(Records from a pointing dataset)
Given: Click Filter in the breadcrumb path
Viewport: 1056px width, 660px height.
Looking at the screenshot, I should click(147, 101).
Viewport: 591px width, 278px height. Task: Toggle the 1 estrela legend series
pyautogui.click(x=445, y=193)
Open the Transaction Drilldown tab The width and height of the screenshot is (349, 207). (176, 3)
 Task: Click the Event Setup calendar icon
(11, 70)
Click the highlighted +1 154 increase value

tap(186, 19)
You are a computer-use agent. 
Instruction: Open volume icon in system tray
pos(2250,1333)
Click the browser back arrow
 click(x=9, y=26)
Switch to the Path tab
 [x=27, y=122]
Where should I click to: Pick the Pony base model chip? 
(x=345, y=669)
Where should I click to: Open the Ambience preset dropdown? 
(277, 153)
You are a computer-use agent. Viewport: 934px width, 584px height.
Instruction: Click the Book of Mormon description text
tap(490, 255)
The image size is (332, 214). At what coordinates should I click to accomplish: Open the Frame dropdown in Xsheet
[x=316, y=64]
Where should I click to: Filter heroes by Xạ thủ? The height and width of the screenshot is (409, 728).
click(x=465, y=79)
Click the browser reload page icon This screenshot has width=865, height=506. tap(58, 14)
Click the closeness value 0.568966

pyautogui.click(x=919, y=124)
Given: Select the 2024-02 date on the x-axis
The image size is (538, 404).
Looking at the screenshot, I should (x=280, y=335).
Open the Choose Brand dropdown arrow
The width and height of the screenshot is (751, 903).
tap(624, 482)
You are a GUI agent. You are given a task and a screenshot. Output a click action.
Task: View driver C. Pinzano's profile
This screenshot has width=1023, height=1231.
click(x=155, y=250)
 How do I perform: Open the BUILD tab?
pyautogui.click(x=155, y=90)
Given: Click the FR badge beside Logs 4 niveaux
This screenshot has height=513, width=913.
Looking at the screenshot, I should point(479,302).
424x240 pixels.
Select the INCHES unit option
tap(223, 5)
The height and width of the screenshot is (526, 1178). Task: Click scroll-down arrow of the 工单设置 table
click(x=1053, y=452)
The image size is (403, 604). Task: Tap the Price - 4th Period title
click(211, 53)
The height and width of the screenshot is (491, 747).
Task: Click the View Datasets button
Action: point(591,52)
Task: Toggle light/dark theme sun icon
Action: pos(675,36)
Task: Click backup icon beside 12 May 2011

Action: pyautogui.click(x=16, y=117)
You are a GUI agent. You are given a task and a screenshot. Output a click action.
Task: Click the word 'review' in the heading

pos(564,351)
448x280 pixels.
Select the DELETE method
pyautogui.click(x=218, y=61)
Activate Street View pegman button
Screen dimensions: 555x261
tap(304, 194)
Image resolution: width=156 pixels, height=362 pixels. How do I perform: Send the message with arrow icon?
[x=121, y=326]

→ **REQUIREMENT**
Copy out the material above word for word, from its first line through the line holding "pyautogui.click(x=155, y=90)", with that line included.

→ **EXERCISE RESPONSE**
Given: Click Filter in the breadcrumb path
Viewport: 1056px width, 660px height.
Looking at the screenshot, I should click(147, 101).
Viewport: 591px width, 278px height. Task: Toggle the 1 estrela legend series
pyautogui.click(x=445, y=193)
Open the Transaction Drilldown tab The width and height of the screenshot is (349, 207). (176, 3)
 Task: Click the Event Setup calendar icon
(11, 70)
Click the highlighted +1 154 increase value

tap(186, 19)
You are a computer-use agent. 
Instruction: Open volume icon in system tray
pos(2250,1333)
Click the browser back arrow
 click(x=9, y=26)
Switch to the Path tab
 [x=27, y=122]
Where should I click to: Pick the Pony base model chip? 
(x=345, y=669)
Where should I click to: Open the Ambience preset dropdown? 
(277, 153)
You are a computer-use agent. Viewport: 934px width, 584px height.
Instruction: Click the Book of Mormon description text
tap(490, 255)
The image size is (332, 214). At what coordinates should I click to accomplish: Open the Frame dropdown in Xsheet
[x=316, y=64]
Where should I click to: Filter heroes by Xạ thủ? The height and width of the screenshot is (409, 728).
click(x=465, y=79)
Click the browser reload page icon This screenshot has width=865, height=506. tap(58, 14)
Click the closeness value 0.568966

pyautogui.click(x=919, y=124)
Given: Select the 2024-02 date on the x-axis
The image size is (538, 404).
Looking at the screenshot, I should (x=280, y=335).
Open the Choose Brand dropdown arrow
The width and height of the screenshot is (751, 903).
tap(624, 482)
You are a GUI agent. You are given a task and a screenshot. Output a click action.
Task: View driver C. Pinzano's profile
This screenshot has width=1023, height=1231.
click(x=155, y=250)
 How do I perform: Open the BUILD tab?
pyautogui.click(x=155, y=90)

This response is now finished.